Dataset entries
• • • •

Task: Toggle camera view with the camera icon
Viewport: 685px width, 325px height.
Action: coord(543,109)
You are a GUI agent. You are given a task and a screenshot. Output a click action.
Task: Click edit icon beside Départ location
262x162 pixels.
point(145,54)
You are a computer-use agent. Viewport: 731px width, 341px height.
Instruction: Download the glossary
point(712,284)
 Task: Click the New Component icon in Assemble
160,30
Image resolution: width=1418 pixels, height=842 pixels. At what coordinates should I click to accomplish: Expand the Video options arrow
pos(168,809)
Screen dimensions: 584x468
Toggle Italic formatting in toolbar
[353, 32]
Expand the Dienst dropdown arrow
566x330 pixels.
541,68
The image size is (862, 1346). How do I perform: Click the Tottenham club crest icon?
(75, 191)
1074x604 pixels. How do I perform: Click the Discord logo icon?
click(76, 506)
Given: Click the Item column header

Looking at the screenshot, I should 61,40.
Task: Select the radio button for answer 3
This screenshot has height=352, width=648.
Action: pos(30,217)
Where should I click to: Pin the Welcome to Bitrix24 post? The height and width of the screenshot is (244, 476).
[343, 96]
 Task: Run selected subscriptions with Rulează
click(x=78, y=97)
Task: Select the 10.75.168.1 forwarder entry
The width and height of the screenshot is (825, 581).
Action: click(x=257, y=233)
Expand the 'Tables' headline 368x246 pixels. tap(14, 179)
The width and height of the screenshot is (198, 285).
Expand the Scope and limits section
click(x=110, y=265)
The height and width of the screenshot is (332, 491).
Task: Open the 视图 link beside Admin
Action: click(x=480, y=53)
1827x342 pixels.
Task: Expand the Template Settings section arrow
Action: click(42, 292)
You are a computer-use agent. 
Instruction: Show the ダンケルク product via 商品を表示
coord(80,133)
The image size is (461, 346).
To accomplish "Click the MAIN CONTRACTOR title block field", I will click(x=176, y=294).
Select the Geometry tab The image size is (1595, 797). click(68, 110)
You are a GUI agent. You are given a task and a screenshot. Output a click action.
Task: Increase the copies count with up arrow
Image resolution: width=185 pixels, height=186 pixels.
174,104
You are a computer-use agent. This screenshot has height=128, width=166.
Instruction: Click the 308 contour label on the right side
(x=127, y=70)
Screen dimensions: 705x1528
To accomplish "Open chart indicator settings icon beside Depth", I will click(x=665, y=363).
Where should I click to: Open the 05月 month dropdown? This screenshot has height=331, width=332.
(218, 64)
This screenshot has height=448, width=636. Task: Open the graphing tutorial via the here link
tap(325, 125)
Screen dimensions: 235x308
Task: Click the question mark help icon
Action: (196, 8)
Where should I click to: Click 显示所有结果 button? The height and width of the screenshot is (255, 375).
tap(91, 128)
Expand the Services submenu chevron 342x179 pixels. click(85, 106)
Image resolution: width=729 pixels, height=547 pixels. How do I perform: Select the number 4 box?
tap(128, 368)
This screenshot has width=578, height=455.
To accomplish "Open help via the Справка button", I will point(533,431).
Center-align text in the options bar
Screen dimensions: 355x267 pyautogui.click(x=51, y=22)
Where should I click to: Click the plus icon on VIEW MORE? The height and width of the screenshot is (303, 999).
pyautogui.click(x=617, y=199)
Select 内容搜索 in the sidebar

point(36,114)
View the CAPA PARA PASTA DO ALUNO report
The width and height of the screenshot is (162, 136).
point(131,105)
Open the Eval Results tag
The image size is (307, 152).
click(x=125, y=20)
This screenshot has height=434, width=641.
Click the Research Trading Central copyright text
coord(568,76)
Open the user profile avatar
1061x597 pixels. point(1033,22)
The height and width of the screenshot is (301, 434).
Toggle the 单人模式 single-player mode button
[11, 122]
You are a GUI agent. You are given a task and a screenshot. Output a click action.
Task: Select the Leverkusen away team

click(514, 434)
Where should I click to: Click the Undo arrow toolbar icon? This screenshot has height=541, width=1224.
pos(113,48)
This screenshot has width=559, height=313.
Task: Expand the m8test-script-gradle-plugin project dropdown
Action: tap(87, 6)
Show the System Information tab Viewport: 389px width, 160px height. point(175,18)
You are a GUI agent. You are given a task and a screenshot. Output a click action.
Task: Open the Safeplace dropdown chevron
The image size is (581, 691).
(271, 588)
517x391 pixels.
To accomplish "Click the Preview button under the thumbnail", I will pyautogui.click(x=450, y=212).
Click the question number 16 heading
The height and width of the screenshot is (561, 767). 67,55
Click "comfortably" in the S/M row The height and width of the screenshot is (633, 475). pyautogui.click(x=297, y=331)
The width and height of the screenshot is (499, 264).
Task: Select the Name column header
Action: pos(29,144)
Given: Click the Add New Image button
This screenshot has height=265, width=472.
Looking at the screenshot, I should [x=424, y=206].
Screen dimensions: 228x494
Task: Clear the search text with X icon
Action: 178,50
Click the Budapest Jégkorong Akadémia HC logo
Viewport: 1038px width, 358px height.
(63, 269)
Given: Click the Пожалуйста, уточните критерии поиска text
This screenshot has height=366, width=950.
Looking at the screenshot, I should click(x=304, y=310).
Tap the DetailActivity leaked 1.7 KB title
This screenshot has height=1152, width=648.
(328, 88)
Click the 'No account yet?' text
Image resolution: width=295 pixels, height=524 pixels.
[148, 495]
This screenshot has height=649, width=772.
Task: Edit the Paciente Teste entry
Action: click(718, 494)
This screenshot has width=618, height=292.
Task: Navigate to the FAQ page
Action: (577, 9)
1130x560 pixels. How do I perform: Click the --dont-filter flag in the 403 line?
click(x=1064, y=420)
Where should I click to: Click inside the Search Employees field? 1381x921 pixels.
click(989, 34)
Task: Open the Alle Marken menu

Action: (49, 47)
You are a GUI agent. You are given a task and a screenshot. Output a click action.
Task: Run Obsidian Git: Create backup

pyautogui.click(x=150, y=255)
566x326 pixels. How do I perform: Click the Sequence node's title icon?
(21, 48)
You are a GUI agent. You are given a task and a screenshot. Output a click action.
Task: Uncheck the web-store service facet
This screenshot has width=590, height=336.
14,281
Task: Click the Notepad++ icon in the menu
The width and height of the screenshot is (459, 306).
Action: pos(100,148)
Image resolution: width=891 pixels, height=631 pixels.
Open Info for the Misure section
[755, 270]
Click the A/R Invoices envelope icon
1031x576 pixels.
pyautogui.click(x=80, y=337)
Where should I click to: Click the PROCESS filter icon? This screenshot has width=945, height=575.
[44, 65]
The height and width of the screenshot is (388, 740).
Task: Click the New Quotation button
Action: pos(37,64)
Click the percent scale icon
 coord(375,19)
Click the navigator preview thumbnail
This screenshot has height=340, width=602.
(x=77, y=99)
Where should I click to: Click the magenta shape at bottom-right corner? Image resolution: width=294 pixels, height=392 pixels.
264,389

• • • •

▶ [EXERCISE AIM]
Set all of the entries down again, exactly as they were given.

▶ [WRITTEN ANSWER]
Task: Toggle camera view with the camera icon
Viewport: 685px width, 325px height.
Action: coord(543,109)
You are a GUI agent. You are given a task and a screenshot. Output a click action.
Task: Click edit icon beside Départ location
262x162 pixels.
point(145,54)
You are a computer-use agent. Viewport: 731px width, 341px height.
Instruction: Download the glossary
point(712,284)
 Task: Click the New Component icon in Assemble
160,30
Image resolution: width=1418 pixels, height=842 pixels. At what coordinates should I click to accomplish: Expand the Video options arrow
pos(168,809)
Screen dimensions: 584x468
Toggle Italic formatting in toolbar
[353, 32]
Expand the Dienst dropdown arrow
566x330 pixels.
541,68
The image size is (862, 1346). How do I perform: Click the Tottenham club crest icon?
(75, 191)
1074x604 pixels. How do I perform: Click the Discord logo icon?
click(76, 506)
Given: Click the Item column header

Looking at the screenshot, I should 61,40.
Task: Select the radio button for answer 3
This screenshot has height=352, width=648.
Action: pos(30,217)
Where should I click to: Pin the Welcome to Bitrix24 post? The height and width of the screenshot is (244, 476).
[343, 96]
 Task: Run selected subscriptions with Rulează
click(x=78, y=97)
Task: Select the 10.75.168.1 forwarder entry
The width and height of the screenshot is (825, 581).
Action: click(x=257, y=233)
Expand the 'Tables' headline 368x246 pixels. tap(14, 179)
The width and height of the screenshot is (198, 285).
Expand the Scope and limits section
click(x=110, y=265)
The height and width of the screenshot is (332, 491).
Task: Open the 视图 link beside Admin
Action: click(x=480, y=53)
1827x342 pixels.
Task: Expand the Template Settings section arrow
Action: click(42, 292)
You are a computer-use agent. 
Instruction: Show the ダンケルク product via 商品を表示
coord(80,133)
The image size is (461, 346).
To accomplish "Click the MAIN CONTRACTOR title block field", I will click(x=176, y=294).
Select the Geometry tab The image size is (1595, 797). click(68, 110)
You are a GUI agent. You are given a task and a screenshot. Output a click action.
Task: Increase the copies count with up arrow
Image resolution: width=185 pixels, height=186 pixels.
174,104
You are a computer-use agent. This screenshot has height=128, width=166.
Instruction: Click the 308 contour label on the right side
(x=127, y=70)
Screen dimensions: 705x1528
To accomplish "Open chart indicator settings icon beside Depth", I will click(x=665, y=363).
Where should I click to: Open the 05月 month dropdown? This screenshot has height=331, width=332.
(218, 64)
This screenshot has height=448, width=636. Task: Open the graphing tutorial via the here link
tap(325, 125)
Screen dimensions: 235x308
Task: Click the question mark help icon
Action: (196, 8)
Where should I click to: Click 显示所有结果 button? The height and width of the screenshot is (255, 375).
tap(91, 128)
Expand the Services submenu chevron 342x179 pixels. click(85, 106)
Image resolution: width=729 pixels, height=547 pixels. How do I perform: Select the number 4 box?
tap(128, 368)
This screenshot has width=578, height=455.
To accomplish "Open help via the Справка button", I will point(533,431).
Center-align text in the options bar
Screen dimensions: 355x267 pyautogui.click(x=51, y=22)
Where should I click to: Click the plus icon on VIEW MORE? The height and width of the screenshot is (303, 999).
pyautogui.click(x=617, y=199)
Select 内容搜索 in the sidebar

point(36,114)
View the CAPA PARA PASTA DO ALUNO report
The width and height of the screenshot is (162, 136).
point(131,105)
Open the Eval Results tag
The image size is (307, 152).
click(x=125, y=20)
This screenshot has height=434, width=641.
Click the Research Trading Central copyright text
coord(568,76)
Open the user profile avatar
1061x597 pixels. point(1033,22)
The height and width of the screenshot is (301, 434).
Toggle the 单人模式 single-player mode button
[11, 122]
You are a GUI agent. You are given a task and a screenshot. Output a click action.
Task: Select the Leverkusen away team

click(514, 434)
Where should I click to: Click the Undo arrow toolbar icon? This screenshot has height=541, width=1224.
pos(113,48)
This screenshot has width=559, height=313.
Task: Expand the m8test-script-gradle-plugin project dropdown
Action: tap(87, 6)
Show the System Information tab Viewport: 389px width, 160px height. point(175,18)
You are a GUI agent. You are given a task and a screenshot. Output a click action.
Task: Open the Safeplace dropdown chevron
The image size is (581, 691).
(271, 588)
517x391 pixels.
To accomplish "Click the Preview button under the thumbnail", I will pyautogui.click(x=450, y=212).
Click the question number 16 heading
The height and width of the screenshot is (561, 767). 67,55
Click "comfortably" in the S/M row The height and width of the screenshot is (633, 475). pyautogui.click(x=297, y=331)
The width and height of the screenshot is (499, 264).
Task: Select the Name column header
Action: pos(29,144)
Given: Click the Add New Image button
This screenshot has height=265, width=472.
Looking at the screenshot, I should [x=424, y=206].
Screen dimensions: 228x494
Task: Clear the search text with X icon
Action: 178,50
Click the Budapest Jégkorong Akadémia HC logo
Viewport: 1038px width, 358px height.
(63, 269)
Given: Click the Пожалуйста, уточните критерии поиска text
This screenshot has height=366, width=950.
Looking at the screenshot, I should click(x=304, y=310).
Tap the DetailActivity leaked 1.7 KB title
This screenshot has height=1152, width=648.
(328, 88)
Click the 'No account yet?' text
Image resolution: width=295 pixels, height=524 pixels.
[148, 495]
This screenshot has height=649, width=772.
Task: Edit the Paciente Teste entry
Action: click(718, 494)
This screenshot has width=618, height=292.
Task: Navigate to the FAQ page
Action: (577, 9)
1130x560 pixels. How do I perform: Click the --dont-filter flag in the 403 line?
click(x=1064, y=420)
Where should I click to: Click inside the Search Employees field? 1381x921 pixels.
click(989, 34)
Task: Open the Alle Marken menu

Action: (49, 47)
You are a GUI agent. You are given a task and a screenshot. Output a click action.
Task: Run Obsidian Git: Create backup

pyautogui.click(x=150, y=255)
566x326 pixels. How do I perform: Click the Sequence node's title icon?
(21, 48)
You are a GUI agent. You are given a task and a screenshot. Output a click action.
Task: Uncheck the web-store service facet
This screenshot has width=590, height=336.
14,281
Task: Click the Notepad++ icon in the menu
The width and height of the screenshot is (459, 306).
Action: pos(100,148)
Image resolution: width=891 pixels, height=631 pixels.
Open Info for the Misure section
[755, 270]
Click the A/R Invoices envelope icon
1031x576 pixels.
pyautogui.click(x=80, y=337)
Where should I click to: Click the PROCESS filter icon? This screenshot has width=945, height=575.
[44, 65]
The height and width of the screenshot is (388, 740).
Task: Click the New Quotation button
Action: pos(37,64)
Click the percent scale icon
 coord(375,19)
Click the navigator preview thumbnail
This screenshot has height=340, width=602.
(x=77, y=99)
Where should I click to: Click the magenta shape at bottom-right corner? Image resolution: width=294 pixels, height=392 pixels.
264,389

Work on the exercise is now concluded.